Votre détermination commence à fléchir ? Pour vous préparer, rien de tel qu'une petite piqûre de rappel.
Voici comment s'est déroulée la cérémonie d'initiation de Marie Dujardin : souvenez-vous....
Erwan et Marie rejoignirent l’aile gauche du château au pas de course avant d’emprunter l’escalier d’honneur pour monter au dernier étage. De là, ils gagnèrent la tourelle Sud, puis son sommet par un second escalier, nettement plus étroit, en colimaçon. Dans une salle ronde baignée de lumière, les vingt-neuf Sages masqués l’attendaient en silence, dos au mur. Erwan l’invita à s’avancer au centre. D’un pas résolu, elle prit docilement position, les épaules dégagées et la tête haute. Assim était-il présent ? Il lui était impossible de le reconnaître parmi cette multitude de masques dorés. Elle sursauta au cliquetis de la serrure ; Erwan parti, elle se sentait seule dans cette pièce inconnue, cernée par vingt-neuf corps sans visage. Elle déglutit péniblement ; pourquoi n’avait-elle pas demandé à son tuteur comment se déroulait une cérémonie d’allégeance ? Persuadée d’être accueillie à bras ouverts, elle ne s’était même pas interrogée ; et s’il y avait des épreuves à passer ? Elle se souvint de cette phrase sibylline d’Erwan, « à chaque rang correspond un examen personnalisé », et la paume de ses mains devint humide et froide.

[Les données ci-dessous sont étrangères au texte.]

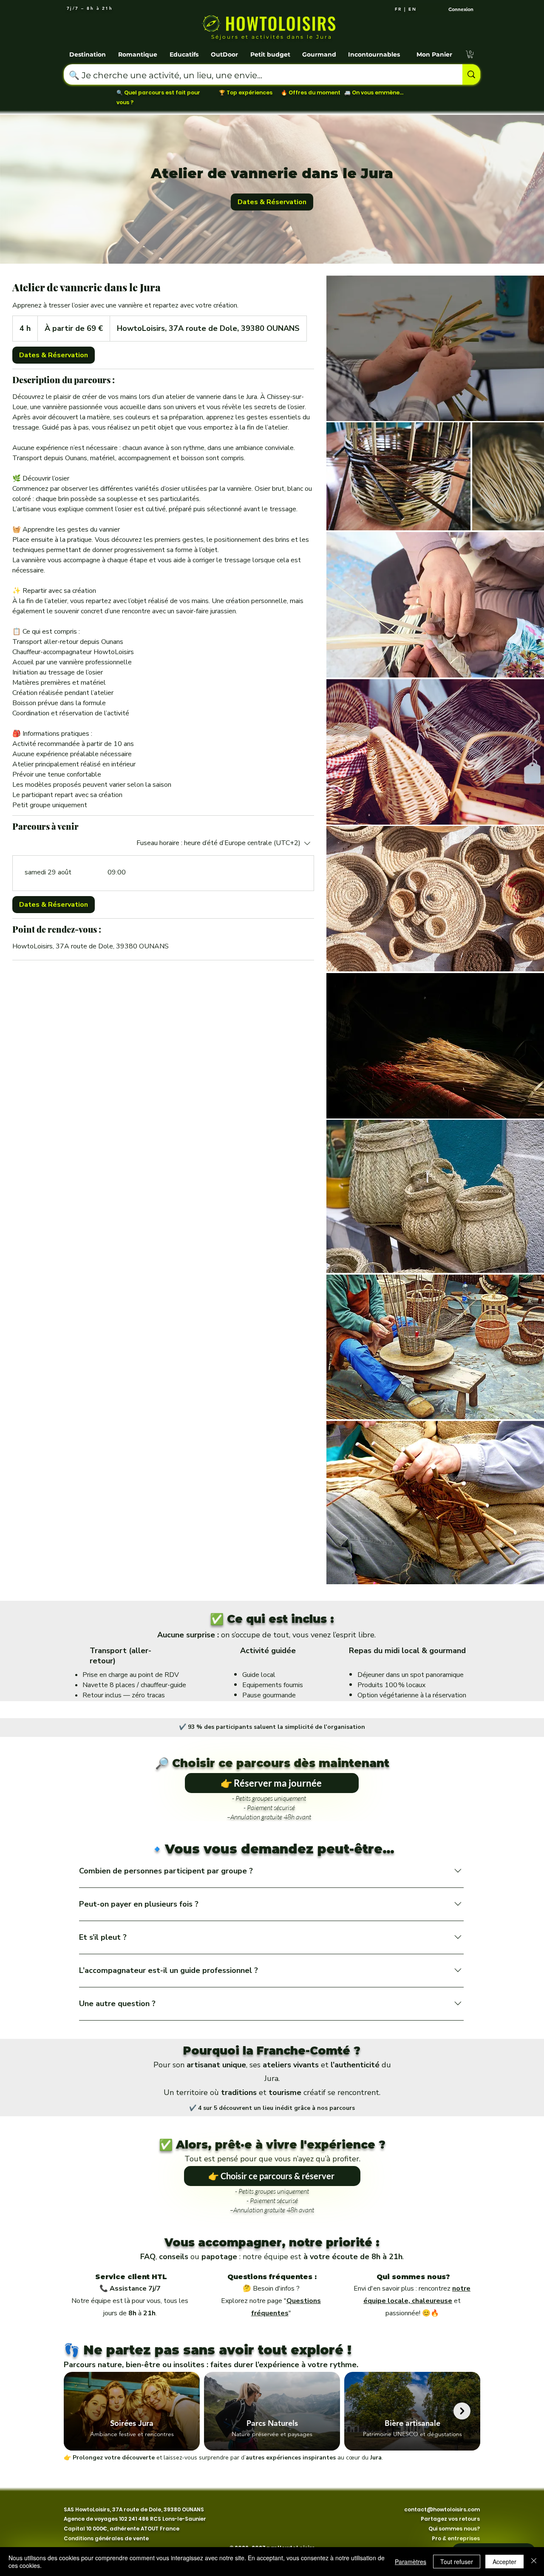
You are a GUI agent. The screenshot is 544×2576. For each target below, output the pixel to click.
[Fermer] (534, 2561)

— Madame Marie Francine Geneviève Dujardin, commença une femme derrière elle, souhaitez-vous intégrer la Communauté de Ceux d’en haut ?

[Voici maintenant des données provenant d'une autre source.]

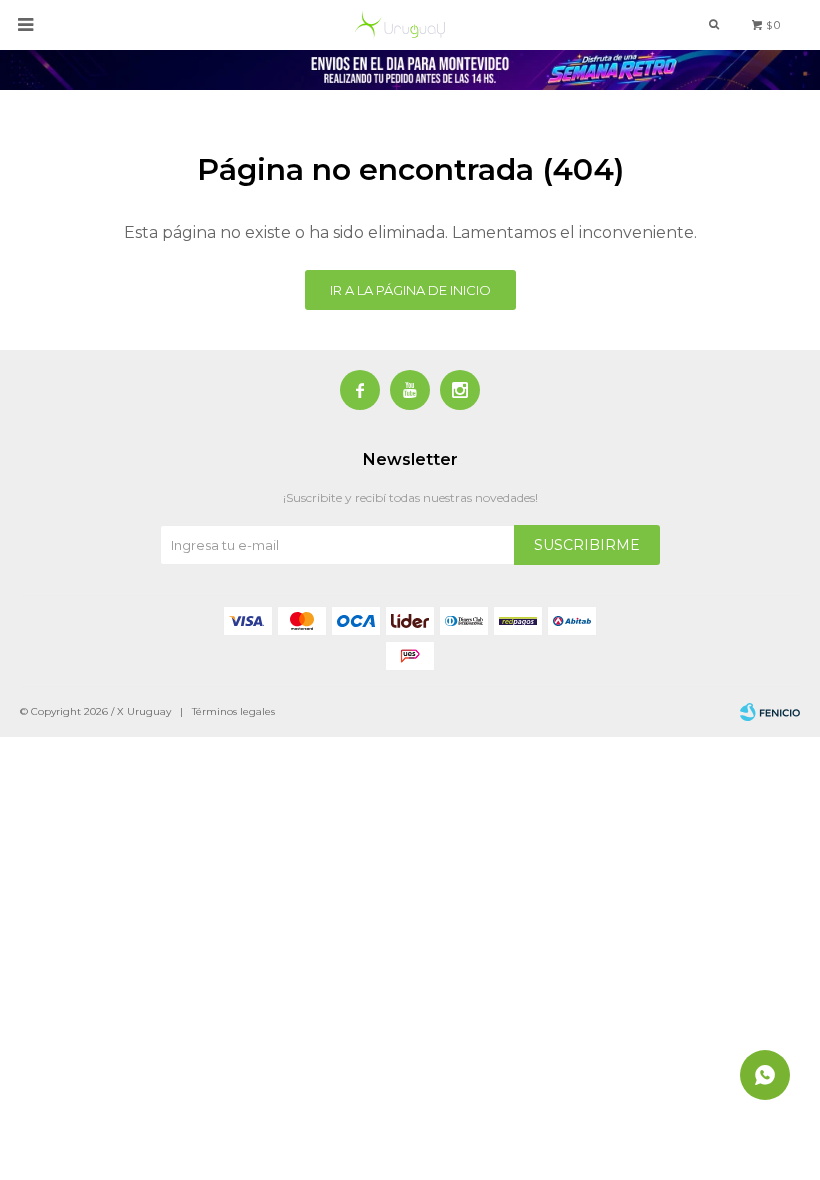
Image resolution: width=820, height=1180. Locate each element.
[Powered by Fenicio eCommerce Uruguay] (770, 712)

Marie grimaça ; elle ne s’était jamais habituée à ces prénoms désuets, Francine et Geneviève.
— Je le souhaite.
— Madame Dujardin, poursuivit une voix masculine, jurez-vous de respecter les treize commandements du Règlement de la Communauté de Ceux d’en haut ?
— Je le jure.
— Madame Dujardin, continua un homme au timbre discordant, savez-vous quelle Caste vous accueillera ?
— La Caste des Ressuscités.
— Madame Dujardin, s’enquit une seconde femme à sa gauche — elle était si grande que Marie l’avait prise pour un homme —, êtes-vous pleinement consciente qu’à l’issue de cette cérémonie, vous appartiendrez à tout jamais à la Communauté de Ceux d’en haut ?
Marie se hérissa ; appartenir à quelqu’un ne faisait vraiment pas partie de sa philosophie de vie.
— J’en suis tout à fait consciente, se résigna-t-elle.
— Madame Dujardin, l’interpella la voix douce et claire d’Assim, acceptez-vous de sceller ce pacte par la preuve de votre « bonne foi » ?
Le piège se refermait.
— J’accepte.
Un homme de taille moyenne sortit du cercle, un masque blanc à la main. Marie se raidit : il n’y avait pas de trou pour les yeux. Lorsqu’elle l’aurait enfilé, elle serait totalement aveugle ; l’une de ses pires angoisses…
— Passez ce masque, dit-il d’un ton détaché, mais ferme.
Marie obtempéra ; sa respiration s’accéléra quand elle comprit qu’on la revêtait d’une sorte de camisole. Elle entendit des cliquetis, sentit que l’on serrait des sangles et un carcan de coton cousu de métal se rabattit sur elle. Déterminée — rien n’aurait pu, alors, la faire changer d’avis —, elle n’opposa aucune résistance à ce lugubre rituel.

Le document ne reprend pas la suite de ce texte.